Sometimes these words are written, in looping cursive script, as when I first came across them on a wooden hoarding on Bloemgracht, near where I was staying:
A few days later, I saw another inscription, outside a branch of the ubiquitous Albert Heijn Supermarkets. This time the letters dripped paint, the words running into each other.
Were they painted in greater haste, perhaps? Or was the writer deliberately seeking a particular effect? (There’s a genre of graffiti known as ‘drippies’, made when the writer fills a squeezy plastic ketchup bottle, or some similar container, with paint, and writes drippily on the ground or on a wall…)
Some time later, after my partner and daughter had arrived from Melbourne, we spent a day at Artis, Amsterdam’s wonderful zoo. As we made our way towards Artis’s cafe, hot and longing for an ice-cream, imagine my surprise and delight, when I spotted the same words, written upon a metal container box. The paint was peeling, and the remains of someone else’s paste-up obscured some of the lettering, marking the words as done some considerable time ago.
A few days after that encounter, I was sitting outside the Cafe Belgique in Gravenstraat, carrying out an interview with an Amsterdam artist.
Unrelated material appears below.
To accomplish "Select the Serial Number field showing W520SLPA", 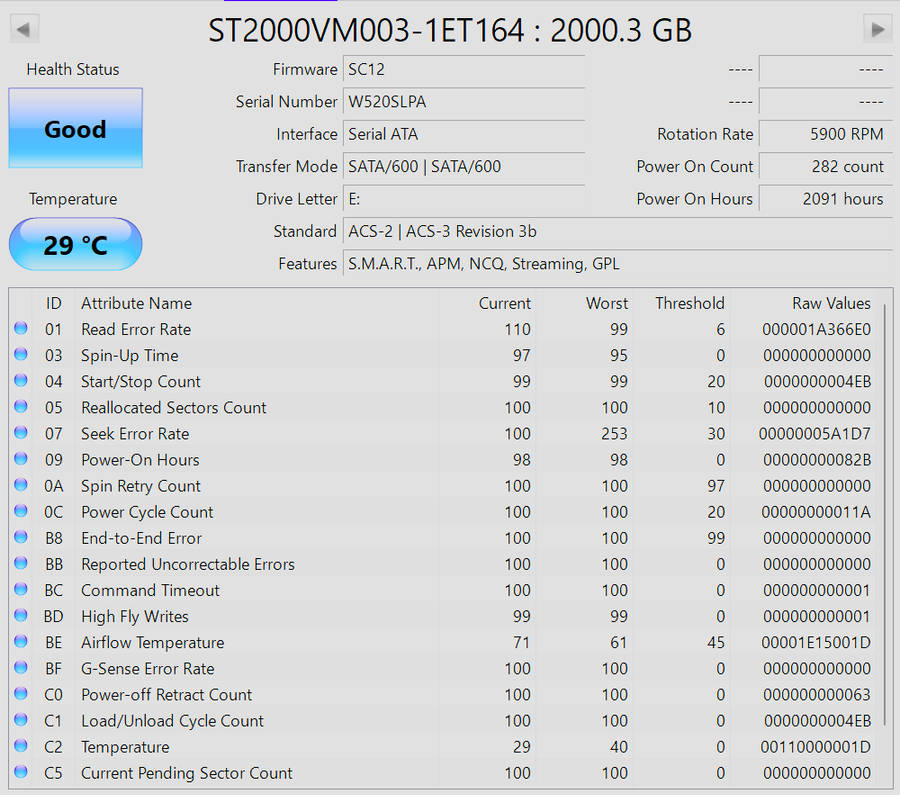I will tap(463, 101).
The walls outside this tiny bar tend to get covered with paste-ups, stickers, pieces: the bar’s owners are fond of street art and make the walls available to local and visiting artists who in turn use the bar as a kind of unofficial club, meeting there in the evenings for a drink. As I asked my questions and listened to the artist’s answers, my gaze drifted across the alleyway and settled upon a sticker on the wall opposite: “I will not draw as I am told’, it read.
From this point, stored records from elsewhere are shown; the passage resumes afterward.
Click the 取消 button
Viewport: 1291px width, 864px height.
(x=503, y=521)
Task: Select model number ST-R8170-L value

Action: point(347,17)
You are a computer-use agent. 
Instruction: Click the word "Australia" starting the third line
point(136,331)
Whoever the author may be, these words seem to encapsulate something about graffiti and street art. Anyone who ‘puts up’ on the street without the property owner’s permission is, by definition, committing a criminal offence, and in doing so, they are refusing to draw as they are told (which would be on canvas, in a studio, for a gallery, with permission, and so on). I’m not trying to claim that graffiti and street art has intrinsic value because of this, but the persistent refusal by its authors and artists to do as they are told seems worthy of remark. In a time when Victoria has just passed some fiercely repressive laws with the potential to criminalise many artists (the Graffiti Prevention Act 2007, about which, there will undoubtedly be more to say in this blog), I find myself to be quietly admiring of the determination to make art on and for the street.